A hypoxic tent means you can sleep at altitude without having to leave the house 

First developed by Hypoxico in the 1990s, altitude tents can be a far easier and cheaper alternative to spending long periods of time living or staying at high altitude for acclimatisation.

Unlike ‘real’ altitude, an altitude tent does not reduce the barometric pressure of the air within. Instead hypoxic (oxygen-depleted) air from an altitude generator is pumped continuously into the tent, displacing the regular air inside along with any exhaled carbon dioxide.

The hypoxic air has about 12% oxygen content compared to the 21% that sea level air contains.

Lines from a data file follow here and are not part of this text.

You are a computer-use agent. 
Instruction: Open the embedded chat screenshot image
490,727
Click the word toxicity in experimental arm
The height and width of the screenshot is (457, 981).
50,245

Using this system, altitudes of up to 5,000m can be simulated in the comfort of your own bedroom, allowing athletes to sleep or rest in a hypoxic atmosphere but train in their usual oxygen-rich environment.

Prolonged and regular use has been shown to have significant benefits to athletic performance, so much so that WADA (World Anti-Doping Agency) considered whether or not it should ban the use of altitude tents recently, although it was deemed too difficult to enforce.

 

The pro view

How important is altitude training to the WorldTour teams?

Marco Pinotti, performance coach, BMC Racing

‘It’s a tool that can help riders racing in the mountains and the Grand Tours, but only some riders respond well.

‘There are markers we can check to see if it has worked, but the real check is the road – the race results after they return to sea level.

‘Often when they come back the first race is not so good, and then they perform well maybe two or three weeks after.

‘Every time a rider goes to altitude we learn something about their body, and how to use this tool better in the future.

‘We go to Tenerife or Sierra Nevada, maybe Mount Etna in Sicily, but weather conditions mean it’s logistically difficult to organise so we usually only take one single rider or a small group. Never the whole team.’

 

Jon Baker, coach, Dimension Data

‘We don’t go as a team to altitude – we take small groups, often to Tenerife, but some riders prefer Boulder, Colorado.

‘It’s hard to find locations that don’t have snow above 2,500m for most of the year.

‘Altitude training isn’t a magic bullet. The research supports its benefits, but there are negatives as well – reduced sleep, and it’s harder to train at high intensity.

‘Riders’ responses are an individual thing. My job is to understand the physiological profile of the rider and how they adapt.

‘It’s hard to provide actual numbers but I would say a 20 watt improvement [in threshold power] would be a brilliant result.